# Primal Tattoo Armlinge



## cpetit (1. August 2007)

Hallo,

kennt jemand ein Bike-Shop der 
Primal Tattoo Armlinge
vertreibt.

danke


----------



## popeye_mzg (1. August 2007)

Salü, 
versuch´s mal hier: http://shop.fahrradnet24.de/product.../2006?osCsid=7e4f26c718081ae3d41506251fdf21e3

http://www.eshopmall.de/Sport_Freizeit-21/Fahrradnet24-464-35850.html

Grüße


----------



## MTB-News.de




----------



## Da Anhänger (1. August 2007)

hi wie wärs mit www.primalwear.de ???


----------



## cpetit (2. August 2007)

Wo ich mir sie bestellen kann, das weis ich ja.

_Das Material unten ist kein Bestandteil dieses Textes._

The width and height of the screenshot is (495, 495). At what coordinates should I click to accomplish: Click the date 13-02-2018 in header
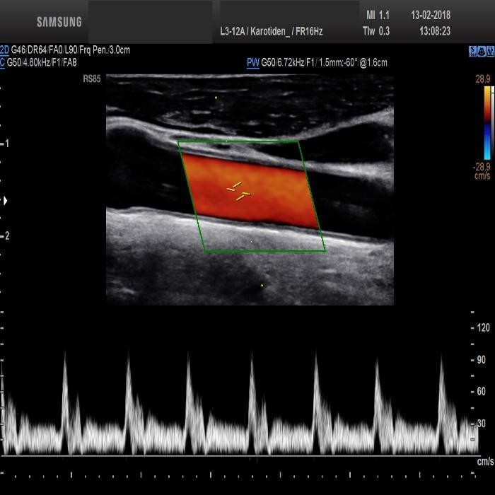tap(430, 15)
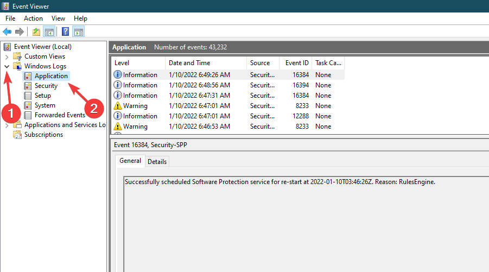Image resolution: width=489 pixels, height=272 pixels.
Task: Collapse the Windows Logs tree node
Action: click(7, 66)
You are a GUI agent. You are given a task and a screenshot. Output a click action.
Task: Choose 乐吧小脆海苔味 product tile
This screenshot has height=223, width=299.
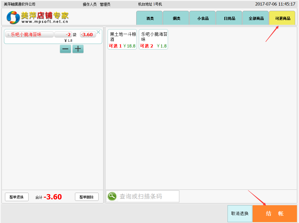[153, 39]
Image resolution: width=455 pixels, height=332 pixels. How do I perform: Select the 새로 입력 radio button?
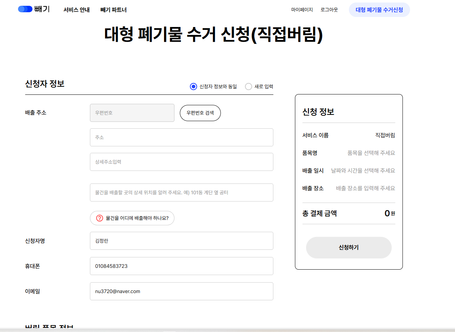[248, 86]
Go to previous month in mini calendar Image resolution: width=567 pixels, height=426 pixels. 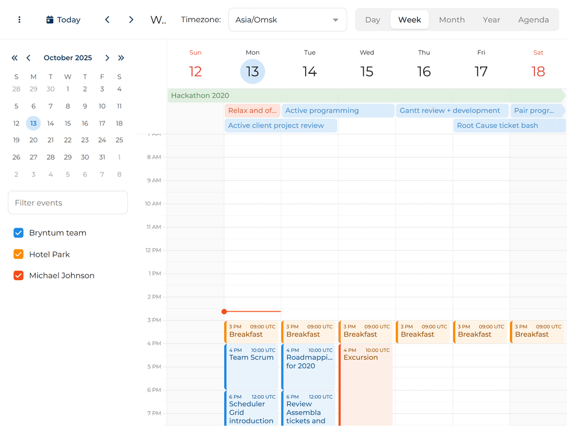pyautogui.click(x=28, y=58)
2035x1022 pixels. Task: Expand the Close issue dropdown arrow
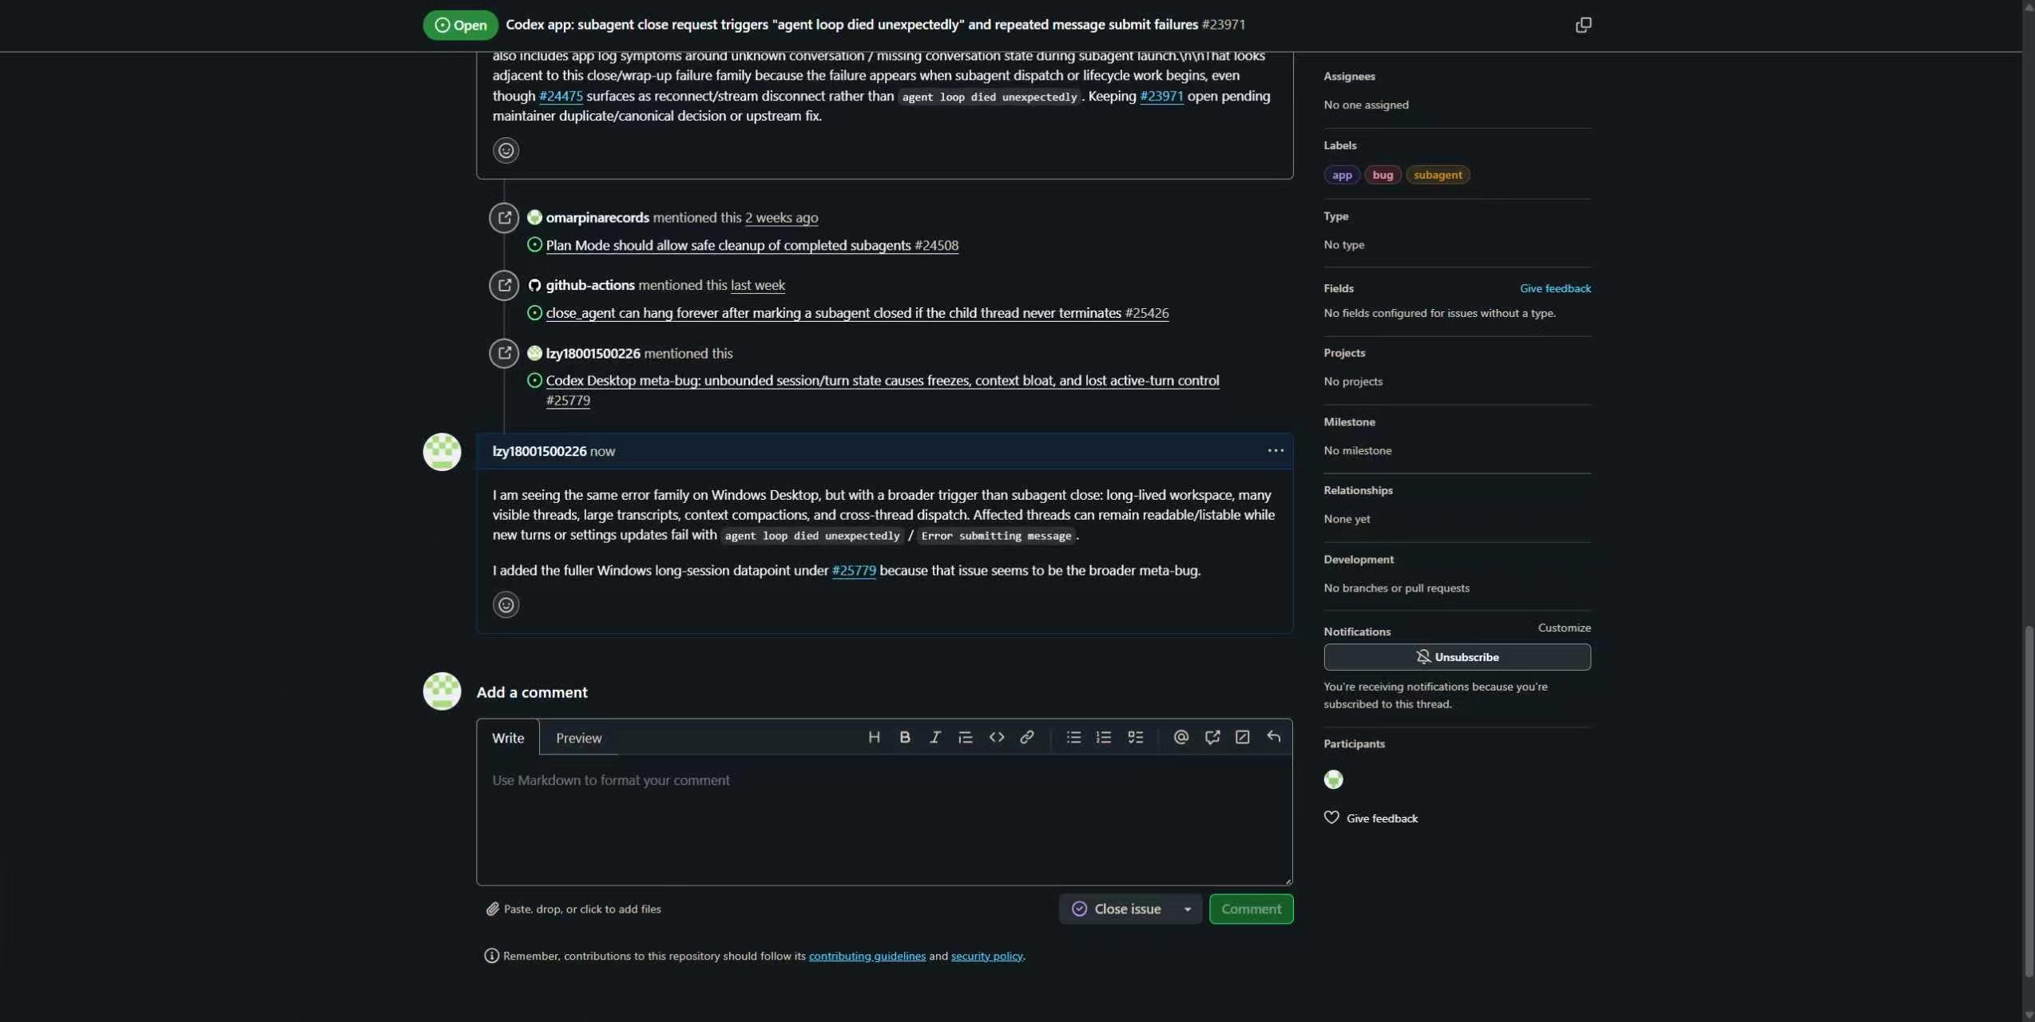[x=1187, y=909]
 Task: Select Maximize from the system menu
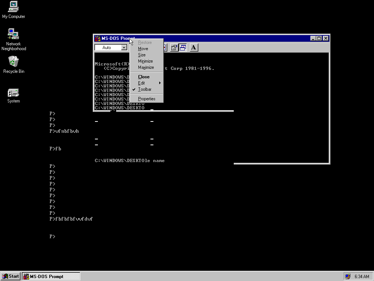[x=146, y=67]
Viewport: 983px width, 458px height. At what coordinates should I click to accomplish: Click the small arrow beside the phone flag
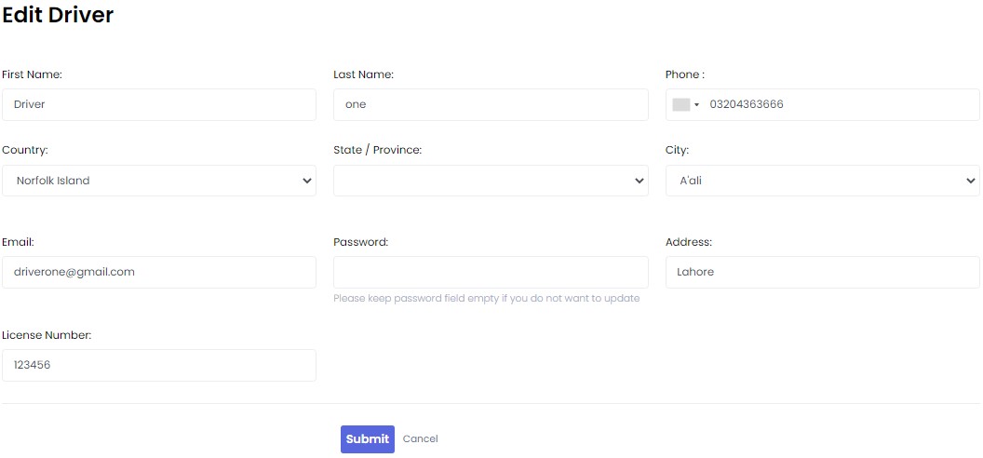tap(696, 105)
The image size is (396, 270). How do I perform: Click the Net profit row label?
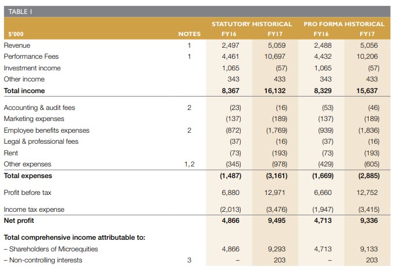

Wollte sie mir aber direkt vor Ort kaufen


----------



## CassandraComplx (2. August 2007)

cpetit schrieb:


> Wollte sie mir aber direkt vor Ort kaufen


 
Moin !

Kenne auch keinen Laden der Primal hat.  
Hab mir mein Trikot damals bei "Kim's Store" bestellt...
Gib bitte Info, wenn Du nen Händler in der Nähe ausfindig gemacht hast.


----------